Simultaneous determinations of glycolytic enzymes in crude extract concentrate by hydrophobic interaction chromatography

Previously described methods for the simultaneous determination of some glycolytic enzymes by hydrophobic interaction chromatography (HIC) have been further developed in order to identify and quantitate similar enzymes in extract concentrates. Previously reported problems arising from difficult elution, broad peaks production and coelution have been overcome by collecting separate fractions of HIC eluate of the original sample.

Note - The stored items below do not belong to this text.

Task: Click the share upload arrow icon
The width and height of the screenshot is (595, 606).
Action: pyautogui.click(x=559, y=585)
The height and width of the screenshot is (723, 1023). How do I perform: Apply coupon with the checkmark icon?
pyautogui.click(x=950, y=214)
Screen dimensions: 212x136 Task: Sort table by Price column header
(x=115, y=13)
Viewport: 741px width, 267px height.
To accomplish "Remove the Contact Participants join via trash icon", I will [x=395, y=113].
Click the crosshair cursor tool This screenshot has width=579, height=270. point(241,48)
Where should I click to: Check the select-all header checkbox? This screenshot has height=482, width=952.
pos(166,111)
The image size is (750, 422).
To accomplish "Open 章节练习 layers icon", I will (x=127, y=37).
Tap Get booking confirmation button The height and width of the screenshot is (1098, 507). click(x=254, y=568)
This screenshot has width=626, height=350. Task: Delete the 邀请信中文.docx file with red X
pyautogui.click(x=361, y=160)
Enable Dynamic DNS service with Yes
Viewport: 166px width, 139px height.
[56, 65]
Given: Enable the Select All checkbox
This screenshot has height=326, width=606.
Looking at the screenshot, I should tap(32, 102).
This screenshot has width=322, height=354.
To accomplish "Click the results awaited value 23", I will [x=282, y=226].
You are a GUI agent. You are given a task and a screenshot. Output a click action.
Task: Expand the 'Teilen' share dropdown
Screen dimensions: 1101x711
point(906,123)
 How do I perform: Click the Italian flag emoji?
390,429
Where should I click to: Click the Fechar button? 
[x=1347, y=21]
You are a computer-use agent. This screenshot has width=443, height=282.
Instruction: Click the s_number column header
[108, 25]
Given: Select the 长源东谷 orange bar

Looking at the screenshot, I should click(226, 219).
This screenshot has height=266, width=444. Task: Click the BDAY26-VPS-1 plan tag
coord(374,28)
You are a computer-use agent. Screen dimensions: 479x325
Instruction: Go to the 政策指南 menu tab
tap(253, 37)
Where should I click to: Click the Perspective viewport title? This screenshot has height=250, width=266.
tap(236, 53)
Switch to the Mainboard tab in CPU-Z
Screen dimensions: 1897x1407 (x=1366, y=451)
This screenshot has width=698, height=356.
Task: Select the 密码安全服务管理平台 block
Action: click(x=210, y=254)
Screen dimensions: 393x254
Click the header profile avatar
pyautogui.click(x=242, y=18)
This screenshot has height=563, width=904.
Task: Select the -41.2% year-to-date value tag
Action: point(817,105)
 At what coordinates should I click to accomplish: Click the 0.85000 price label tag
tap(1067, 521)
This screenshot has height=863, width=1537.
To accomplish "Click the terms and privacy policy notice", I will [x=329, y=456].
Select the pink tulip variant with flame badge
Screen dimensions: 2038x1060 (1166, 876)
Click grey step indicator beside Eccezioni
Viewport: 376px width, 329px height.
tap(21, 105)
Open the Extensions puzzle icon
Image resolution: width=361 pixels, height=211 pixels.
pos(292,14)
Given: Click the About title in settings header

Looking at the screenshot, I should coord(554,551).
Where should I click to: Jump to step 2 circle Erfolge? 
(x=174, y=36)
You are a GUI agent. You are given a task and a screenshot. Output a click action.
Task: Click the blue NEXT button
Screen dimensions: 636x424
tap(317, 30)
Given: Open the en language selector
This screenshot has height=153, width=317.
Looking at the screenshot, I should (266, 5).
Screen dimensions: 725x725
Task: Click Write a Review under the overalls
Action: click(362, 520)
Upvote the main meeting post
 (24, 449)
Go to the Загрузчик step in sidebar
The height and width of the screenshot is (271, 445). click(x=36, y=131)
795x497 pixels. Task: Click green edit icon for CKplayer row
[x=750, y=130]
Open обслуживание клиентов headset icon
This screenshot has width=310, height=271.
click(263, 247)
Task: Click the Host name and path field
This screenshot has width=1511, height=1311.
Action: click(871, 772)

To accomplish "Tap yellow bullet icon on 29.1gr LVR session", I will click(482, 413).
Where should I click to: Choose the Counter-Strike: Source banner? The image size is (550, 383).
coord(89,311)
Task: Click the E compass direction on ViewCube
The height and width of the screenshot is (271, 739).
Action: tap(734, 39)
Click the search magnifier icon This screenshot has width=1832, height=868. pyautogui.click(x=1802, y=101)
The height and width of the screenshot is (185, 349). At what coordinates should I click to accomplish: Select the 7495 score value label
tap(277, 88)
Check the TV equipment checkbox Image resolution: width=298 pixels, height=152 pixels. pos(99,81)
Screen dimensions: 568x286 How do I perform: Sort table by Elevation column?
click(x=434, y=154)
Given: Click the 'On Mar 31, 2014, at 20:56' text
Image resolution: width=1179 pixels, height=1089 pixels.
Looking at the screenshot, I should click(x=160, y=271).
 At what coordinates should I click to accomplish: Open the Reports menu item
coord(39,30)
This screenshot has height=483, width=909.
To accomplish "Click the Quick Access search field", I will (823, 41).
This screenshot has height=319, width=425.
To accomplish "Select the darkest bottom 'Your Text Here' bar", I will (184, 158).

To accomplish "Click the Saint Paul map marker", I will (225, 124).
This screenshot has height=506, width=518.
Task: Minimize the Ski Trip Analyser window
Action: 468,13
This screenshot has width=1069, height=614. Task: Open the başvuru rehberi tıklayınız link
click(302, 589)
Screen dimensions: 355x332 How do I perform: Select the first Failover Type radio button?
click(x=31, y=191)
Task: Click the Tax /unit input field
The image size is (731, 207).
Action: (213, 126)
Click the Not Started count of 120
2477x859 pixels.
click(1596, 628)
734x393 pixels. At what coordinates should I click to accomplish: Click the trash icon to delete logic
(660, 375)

These fractions, which contain selected mixtures of troubling enzymes, are reinjected using an appropriate choice of operating conditions involving hydrophobic phase, sample treatment and elution conditions. Using slight changes to the previous procedures, mixtures of myokinase/triosephosphate isomerase, glyceraldehyde 3-phosphate dehydrogenase/3-phosphoglyceric phosphokinase, pyruvate kinase/L-lactate dehydrogenase/creatine phosphokinase and phosphoglucose isomerase/phosphoglucose mutase can be resolved. This allows easy identification and simultaneous determination of related enzymes. Results obtained in the application to commercial crudes produced near quantitative recoveries of examined enzymes. Determination of these compounds was found to be precise with a mean coefficient of variation ranging from 2.6% to 4.2%.